With this view of redemption we are not disappointed that many who have felt in sadness, the death-bringing power of sin, should cleave with grateful and adoring joy to the life-giving power in the Saviour's person and atoning work; delighting to believe that if through Adam a law was introduced into our world bringing sin and death, through Christ another and stronger law was introduced bringing life and peace, and yet when in their dying hours asked as to the ground of their hopes, compelled to answer in the solemn and discriminating words of a departed saint, "Just so far forth as the law of the spirit of life in Christ Jesus has made me free from the law of sin and death, just so far forth have I hope and no farther." Neither are we surprised that the learned and revered Neander should utter as his last words in the American Preface to his Life of Jesus, " Perhaps the impulse which the

American mind has received from the profound Coleridge, who, (like Schleiermacher among ourselves) has testified that Christianity is not so much a definite system of conceptions as a power of life, may have contributed, and may still further contribute to prepare the way for a new tendency of scientific theology in your beloved country."

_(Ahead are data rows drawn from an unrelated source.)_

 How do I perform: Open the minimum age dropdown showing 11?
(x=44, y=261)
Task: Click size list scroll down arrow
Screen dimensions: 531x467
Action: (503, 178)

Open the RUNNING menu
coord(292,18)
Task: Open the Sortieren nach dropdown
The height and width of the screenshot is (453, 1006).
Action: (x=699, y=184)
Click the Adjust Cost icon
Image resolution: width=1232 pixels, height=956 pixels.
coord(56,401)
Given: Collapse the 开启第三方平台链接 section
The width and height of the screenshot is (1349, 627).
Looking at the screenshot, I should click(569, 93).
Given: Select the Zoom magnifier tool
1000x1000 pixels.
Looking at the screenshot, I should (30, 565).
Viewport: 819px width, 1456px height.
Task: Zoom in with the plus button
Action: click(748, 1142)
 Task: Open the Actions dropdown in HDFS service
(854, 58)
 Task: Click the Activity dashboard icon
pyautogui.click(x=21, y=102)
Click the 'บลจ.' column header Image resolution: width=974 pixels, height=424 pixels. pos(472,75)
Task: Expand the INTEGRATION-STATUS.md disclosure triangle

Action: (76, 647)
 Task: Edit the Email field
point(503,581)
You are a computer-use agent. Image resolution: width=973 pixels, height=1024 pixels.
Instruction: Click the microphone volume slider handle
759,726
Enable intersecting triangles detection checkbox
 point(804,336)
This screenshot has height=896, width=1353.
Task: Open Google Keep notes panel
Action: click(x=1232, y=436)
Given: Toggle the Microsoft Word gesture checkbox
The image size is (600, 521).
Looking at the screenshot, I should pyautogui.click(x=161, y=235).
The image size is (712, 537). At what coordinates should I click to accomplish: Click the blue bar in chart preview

Whether the hopes of this distinguished historian and Christian teacher, in relation to the theological tendencies of our country, will ever be realized, it is difficult to say; there is nodoubt that as a nation we need an inward and subjective culture; a young and busy people incline to the outward and superficial in everything. In theology as in life they will be attracted by forms and systems, rather than by that which gives the power to any form or system; because the appearance is always easier to see and to apprehend than the reality; they will look at effects rather than at their causes, direct their attention to conduct rather than to the feelings which dictate it, in religion to statements and formalities, rather than to the universal truths that are embodied in the rituals and the beliefs. This tendency in our nation, nowhere manifests itself more distinctly than in the views which are often taken of this very subject of the atonement. One effect of Christ's work has been prominently contemplated by one portion of the church, and another by a different portion, until at length general and diverse theories have been constructed on the basis of each specific image, designed, with others, only to magnify a common and grander end: and thus a figure of speech, drawn from some local custom in a Roman or Jewish community, is permitted to determine the range of an event whose bearings may be as wide as the whole circle of the universe. Hence it is a subject of congratulation, as Neander has intimated, that Coleridge's writings have been introduced among us: he thinks they may prepare the way for a new theological tendency, and calls them "profound." It is certainly true that they direct the mind away from all theories founded only on some local and outward event to a fact which must be admitted to exist as a theme for endless gratitude, viz. to the life-imparting power of Jesus in His redemption: which may be illustrated and magnified by many outward events, and confirmed by many moral and scriptural considerations. For example:

The fact that the life of a fallen first-parent has passed over into the human race, and entailed upon it serious moral disabilities, does, of itself, make it probable that if that race should ever be redeemed, it might be by the transmission of the Life of God into the soul of man, through some appropriate channel. And what more appropriate channel than an incarnation of Jehovah, with its accompaniments of sorrow, and toil, and death, brought close to human hearts.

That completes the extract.